* [Tarefas escritas]:
a – Reproduza sem alterações a parte da entrevista sobre o habeas corpus de Lula que começa em "Considera que a" e vai até "juiz Sérgio Moro.", incluindo essas palavras finais.
b – De acordo com a entrevista sobre o habeas corpus de Lula, quando Lênio Streck concedeu a entrevista?
c – Prossiga a entrevista com Lênio Streck sobre o habeas corpus de Lula a partir do ponto em que o texto termina.

* [Trecho]:
****************************************
Luis Nassif, Jornal GGN

Um dos grandes constitucionalistas brasileiros, dotado de ampla liberdade intelectual, o jurista Lênio Streck analisa o julgamento do habeas corpus de Lula pelo Supremo Tribunal Federal. Considera que o STF encontrou seu caso Dred Scott, um julgamento que a Suprema Corte norte-americana enfrentou em meados do século 19, e que até hoje envergonha a casa.

Considera que a decisão marcou o primeiro dia do resto das nossas vidas, onde o desafio maior será juntar os cacos do direito.

A entrevista foi concedida na 5ª feira à noite, depois do anúncio da ordem de prisão de Lula pelo juiz Sérgio Moro.

GGN – O que achou da decisão de Sérgio Moro de ordenar a prisão de Lula. Não havia recursos ainda?

Lênio Streck – Claro que sim. Mas não surpreende sabendo de onde vem. É de onde a Constituição não tem lugar. Um habeas corpus não concedido, eivado de contradições, tendo ainda embargos declaratórios, principalmente em uma questão que é bizarra. Você tem declaradamente 6 votos pela admissão da presunção da inocência conforme a Constituição, com duas variações, que são as posições dos Ministros Gilmar Mendes e Dias Toffoli para a questão do STJ. Mas a soma deles, com a Ministra Rosa Weber, dá 6. Ou seja, maioria.

Mas a Ministra acabou, de uma forma muito estranha e bizarra, dizendo que a posição dela, com relação à presunção, é positiva, mas, ao mesmo tempo, em relação ao habeas corpus ela estranhamente se coloca contra.

Ela diz que é pela questão da colegialidade. Isso é uma invenção da Casa dos Lordes, da Inglaterra, que já em 1966 sacou esse negócio. Se seguir à risca, nunca mudará as leis. O próprio Ministro Ricardo Lewandowski disse isso. Se seguir à risca a tese da Ministra, todo mundo vai continuar tendo a mesma posição. Não tem nenhum sentido.

Os Ministros, na sua grande maioria, disseram que estavam votando a tese, portanto estavam votando uma espécie de condição principal. O Ministro Barroso chegou a dizer que nem estava examinando o habeas corpus, porque estava votando só a tese. O Ministro Fux também disse. Então como aceitar o voto da Ministra Weber, que é a única que não vota na tese, mas vota contra o habeas corpus? Essa é a contradição sanável por embargos de declaração. Obviamente não transitou em julgado, não podia ser cumprido. Portanto, o pedido da prisão é inconstitucional.

Alguns advogados dizem que a defesa de Lula teria que ter impetrado paralelamente um HC no STJ. Poderiam?
****************************************
* [Informações registradas]:
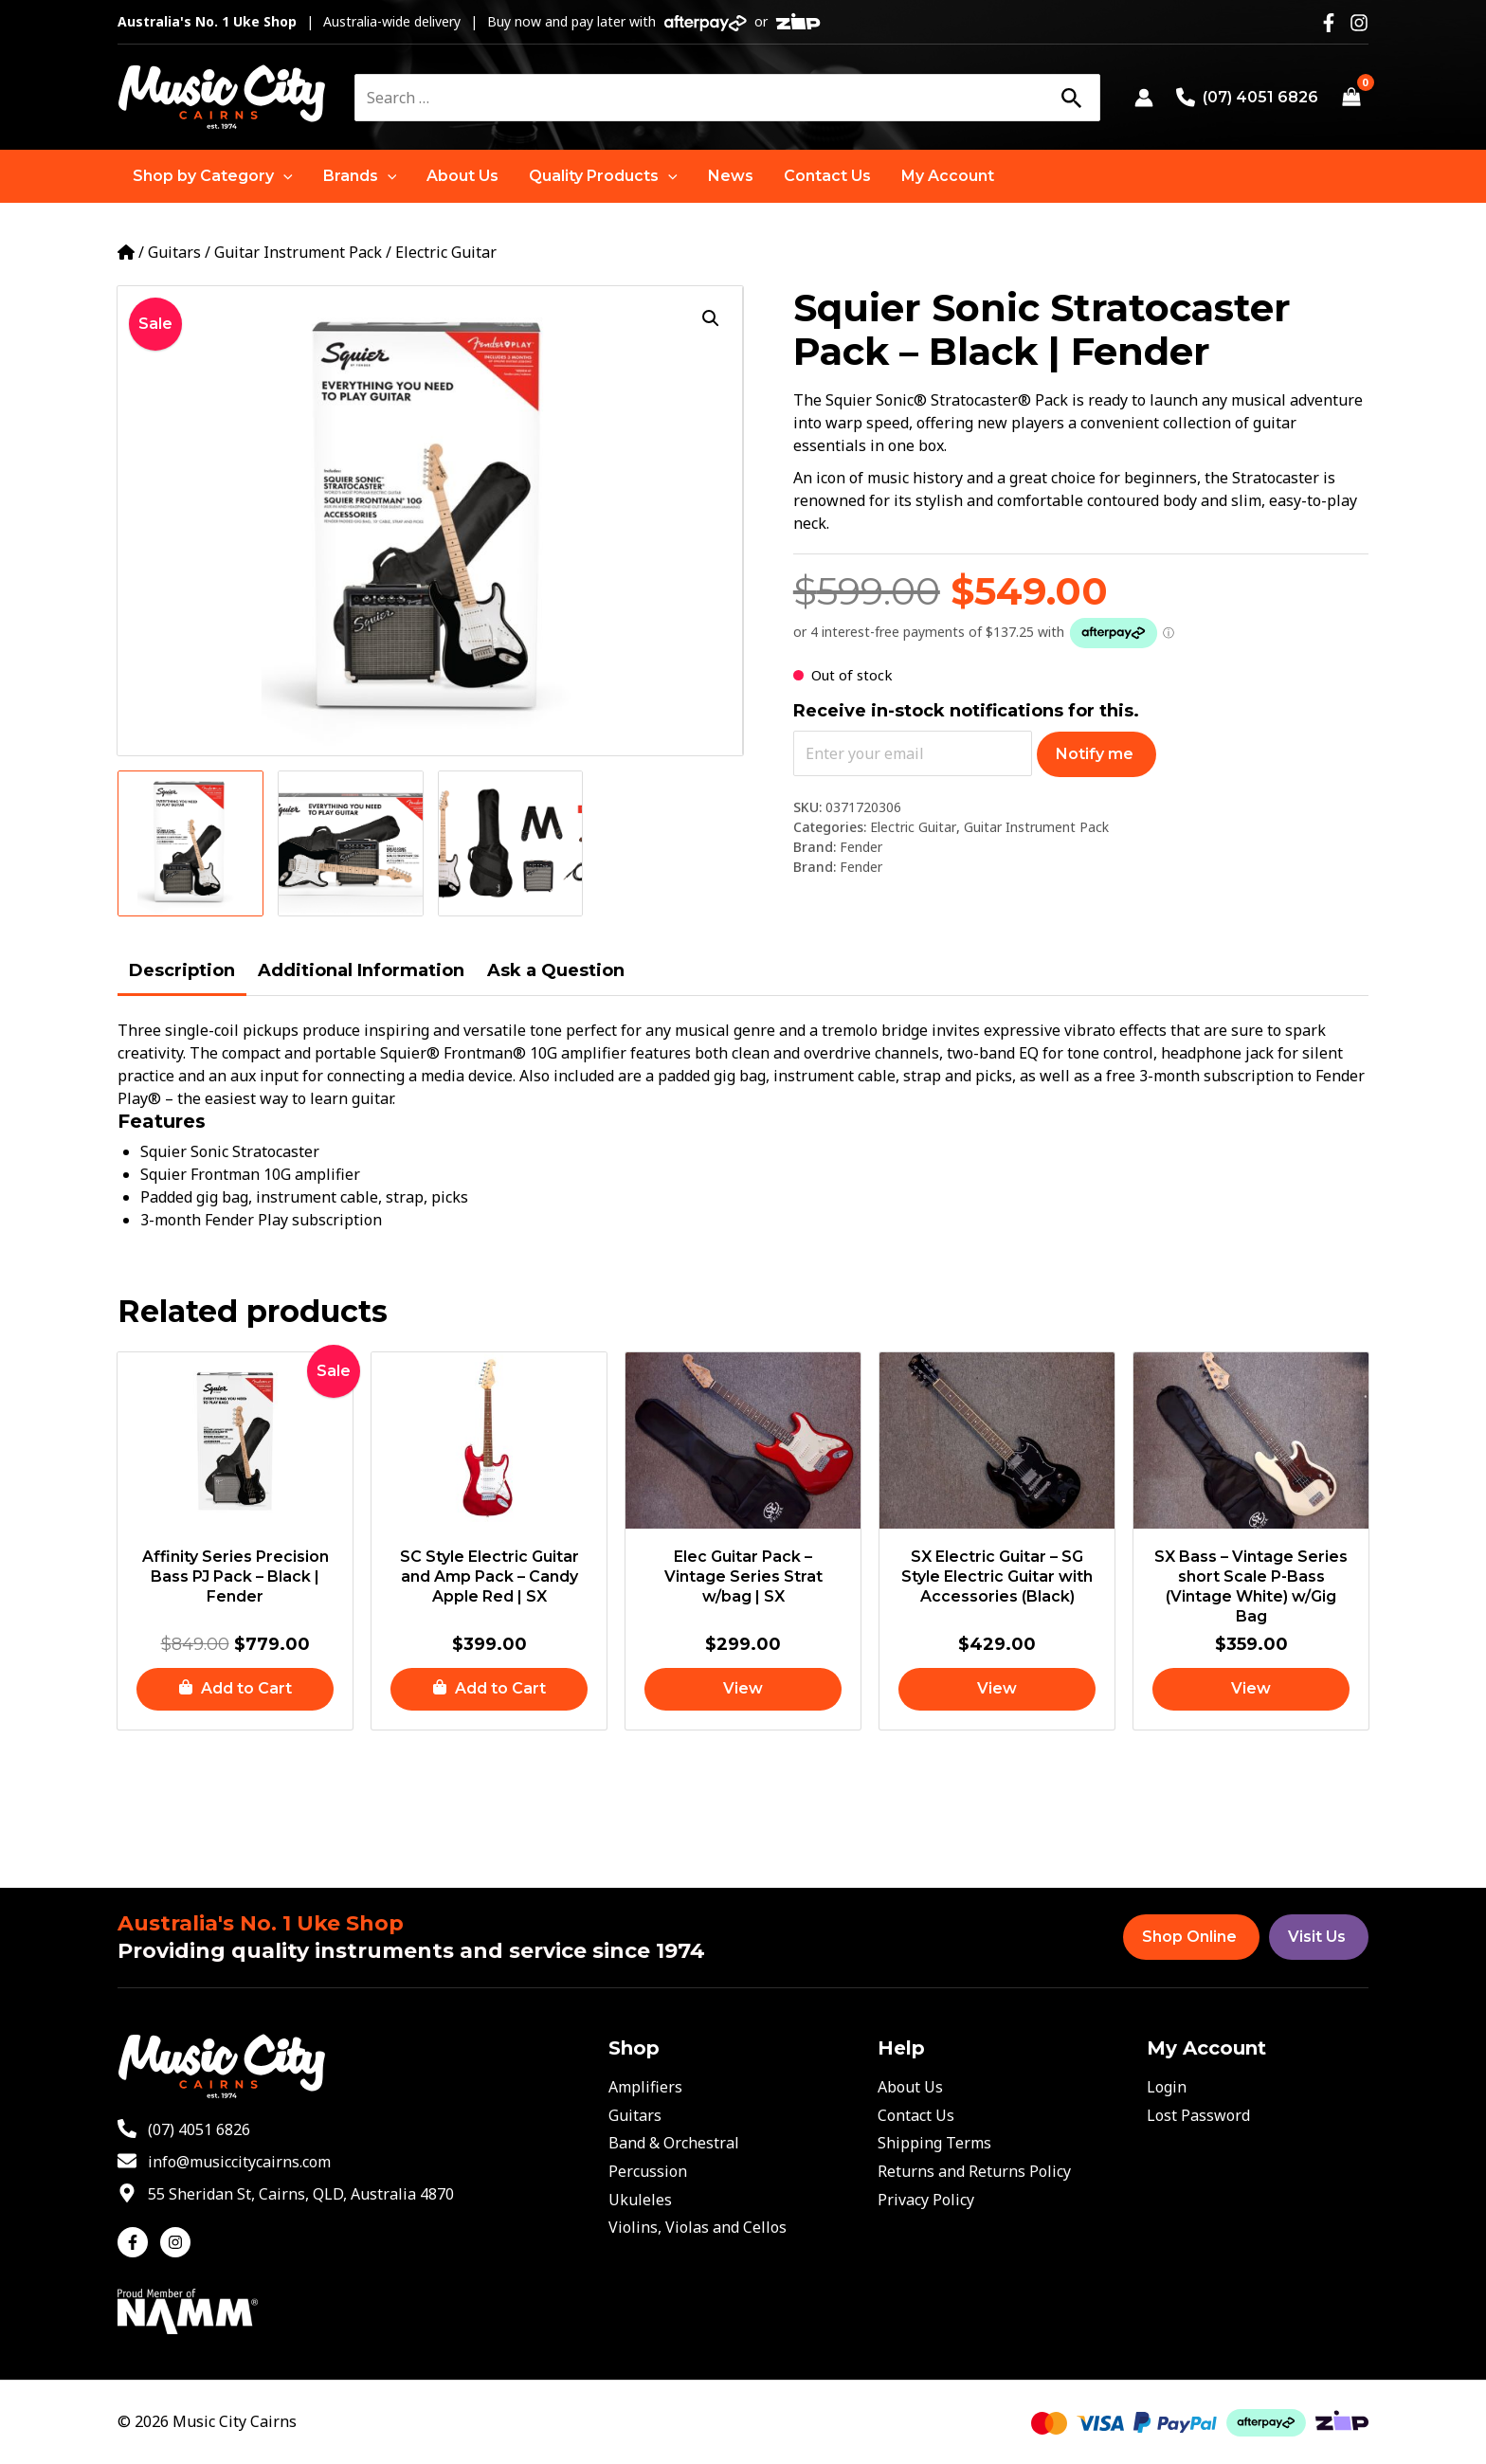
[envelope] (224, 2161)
****************************************
* [As respostas]:
a –
Considera que a decisão marcou o primeiro dia do resto das nossas vidas, onde o desafio maior será juntar os cacos do direito.

A entrevista foi concedida na 5ª feira à noite, depois do anúncio da ordem de prisão de Lula pelo juiz Sérgio Moro.

b – Na 5ª feira à noite, depois do anúncio da ordem de prisão de Lula pelo juiz Sérgio Moro.

c –
Agora cabe, em face da violação do habeas corpus, que comporta embargos declaratórios e, portanto, não poderia cumprir imediatamente a decisão. Veja bem, o HC foi negado. Quando se nega o HC, ela não pode ser cumprida antes dos embargos declaratórios. Cabe HC e cabe pedido de liminar em relação às ADCs (Ação Direta de Constitucionalidade), que Kakay pediu. (As ADCs discutem a constitucionalidade da prisão após sentença em segunda instância).

Se Rosa Weber cumprir sua palavra, e ela disse a todo momento que é favorável à tese da OAB (que apresentou uma das ADCs), por que então o presidente e qualquer outro réu tem que ir para a prisão esperando uma decisão que já se sabe qual é?

Quais as consequências dessa decisão para o Estado de Direito?

Hoje é o primeiro dia do resto das nossas vidas nas quais a moral venceu o direito, o voluntarismo venceu a Constituição. Hoje começamos a contagem regressiva e levaremos muitos anos para juntar os cacos.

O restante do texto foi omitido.